The good news is that things are extremely well organized, with regular water fountains and refuges every few miles. However, don’t show up thinking you can just bunk down for the night after a long day’s walking: Huts and refuges require booking in advance during the busy summer months.

Hiking anticlockwise from the village of Les Houches offers relentless views of Mont Blanc. Tour du Mont Blanc Hike offers bespoke guidance on getting the most from the trip.

The Rota Vicentina follows coastal fishermen's trails on the Portuguese coast.

A network of single-day and multi-day paths in the Alentejo and Algarve regions in southern Portugal, the Rota Vicentina can be easily overlooked for the mountainous thrills of central Europe. But the Fisherman’s Trail, a 225-kilometer (140-mile) path which cleaves to the Atlantic coastline, offers a wild and memorable alternative.

Following routes used by fishermen to access the ocean, this trail makes its way along sandy paths and over high cliff tops, with walkers having to contend with the wind and changing weather. The reward comes in the form of azure waters and huge views, not to mention the sense of being reinvigorated by all that sea air.

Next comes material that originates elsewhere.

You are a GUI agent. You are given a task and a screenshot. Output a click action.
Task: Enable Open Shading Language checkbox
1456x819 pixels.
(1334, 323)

Laugavegur Hiking Trail, Iceland

Inaccessible during winter, Iceland’s ethereal Laugavegur Hiking Trail opens between July and September, drawing in committed hikers from across the globe. The reason? Its landscape is unlike anything else on Earth. Shaped by glaciers and the country’s relentless volcanic activity, this is a place where it’s impossible not to feel utterly infinitesimal.

The 55-kilometer (34-mile) route is best done over four days, giving time to tackle the challenging terrain and take in the views. Highlights include bathing in the geothermal springs at Landmannalaugar, marveling at the colorful slopes of Brennisteinsalda and walking over the lush valley of Hvanngil.

Six dedicated huts and adjacent campsites are available, but booking ahead or signing up for a guided adventure as advised as the path can get busy. Much Better Adventures has a range of options.

Sheep’s Head Way, Cork, Ireland

The Sheep's Head Way explores Ireland's wild Atlantic coast.

Ireland doesn’t lack when it comes to lush, windswept vistas. And few can match the Sheep’s Head Way, a 93-kilometer (57-mile route) in Cork, which takes in some of the county’s, and the country’s, most dramatic coastline.

Starting in the town of Bantry, it heads out to the Sheep’s Head peninsula and its titular lighthouse, with views  across the raging, bright blue Atlantic to the Beara and Mizen peninsulas. The route itself takes six days, but there are options to cut it short or opt for less taxing day hikes if the weather gets a little wild. Which, in this magical part of the world, it often does.